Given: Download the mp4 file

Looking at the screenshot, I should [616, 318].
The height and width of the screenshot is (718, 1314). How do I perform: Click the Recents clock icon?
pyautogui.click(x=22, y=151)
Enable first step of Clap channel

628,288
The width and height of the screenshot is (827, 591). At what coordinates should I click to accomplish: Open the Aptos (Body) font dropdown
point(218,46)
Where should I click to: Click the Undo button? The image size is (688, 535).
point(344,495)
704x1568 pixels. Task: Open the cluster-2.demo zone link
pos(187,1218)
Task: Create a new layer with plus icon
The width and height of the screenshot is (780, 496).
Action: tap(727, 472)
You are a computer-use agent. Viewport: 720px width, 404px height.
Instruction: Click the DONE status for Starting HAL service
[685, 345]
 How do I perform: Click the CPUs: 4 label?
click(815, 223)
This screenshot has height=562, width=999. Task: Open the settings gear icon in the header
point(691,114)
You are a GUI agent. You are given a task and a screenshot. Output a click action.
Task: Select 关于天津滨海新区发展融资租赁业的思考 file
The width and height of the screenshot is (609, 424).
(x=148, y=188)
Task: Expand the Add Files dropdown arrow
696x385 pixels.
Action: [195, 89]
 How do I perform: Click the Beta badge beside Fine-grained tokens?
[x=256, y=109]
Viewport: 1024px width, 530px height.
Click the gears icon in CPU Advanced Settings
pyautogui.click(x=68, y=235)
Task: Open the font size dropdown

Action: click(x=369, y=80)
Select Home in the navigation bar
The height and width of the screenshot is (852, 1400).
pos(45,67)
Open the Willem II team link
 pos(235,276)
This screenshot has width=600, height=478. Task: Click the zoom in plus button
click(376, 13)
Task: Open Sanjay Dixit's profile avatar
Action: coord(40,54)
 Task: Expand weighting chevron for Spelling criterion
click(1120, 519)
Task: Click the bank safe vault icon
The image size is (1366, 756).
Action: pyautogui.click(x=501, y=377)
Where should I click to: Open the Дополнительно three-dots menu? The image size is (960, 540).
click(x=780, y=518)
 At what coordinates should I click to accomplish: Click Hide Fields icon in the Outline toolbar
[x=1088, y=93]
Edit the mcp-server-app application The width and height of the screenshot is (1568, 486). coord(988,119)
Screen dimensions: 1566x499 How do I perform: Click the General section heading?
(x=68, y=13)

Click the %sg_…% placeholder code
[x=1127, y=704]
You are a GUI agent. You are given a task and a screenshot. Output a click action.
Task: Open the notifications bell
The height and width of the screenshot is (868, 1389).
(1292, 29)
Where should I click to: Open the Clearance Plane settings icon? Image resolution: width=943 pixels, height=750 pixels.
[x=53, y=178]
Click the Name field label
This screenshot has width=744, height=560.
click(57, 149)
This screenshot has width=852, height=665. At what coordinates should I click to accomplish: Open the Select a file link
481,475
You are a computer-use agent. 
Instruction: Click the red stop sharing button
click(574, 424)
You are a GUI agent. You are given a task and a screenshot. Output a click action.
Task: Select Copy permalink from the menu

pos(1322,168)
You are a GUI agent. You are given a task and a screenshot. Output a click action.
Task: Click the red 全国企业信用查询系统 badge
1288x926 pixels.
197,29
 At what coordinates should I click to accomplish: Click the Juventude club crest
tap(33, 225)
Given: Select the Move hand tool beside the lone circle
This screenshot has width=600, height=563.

==========

Work to do —
Pull out every line of the items above that contains the word "Select", and copy each of those lines in full.

Exercise response —
Task: Select 关于天津滨海新区发展融资租赁业的思考 file
Select Home in the navigation bar
This screenshot has width=852, height=665. At what coordinates should I click to accomplish: Open the Select a file link
Task: Select Copy permalink from the menu
Given: Select the Move hand tool beside the lone circle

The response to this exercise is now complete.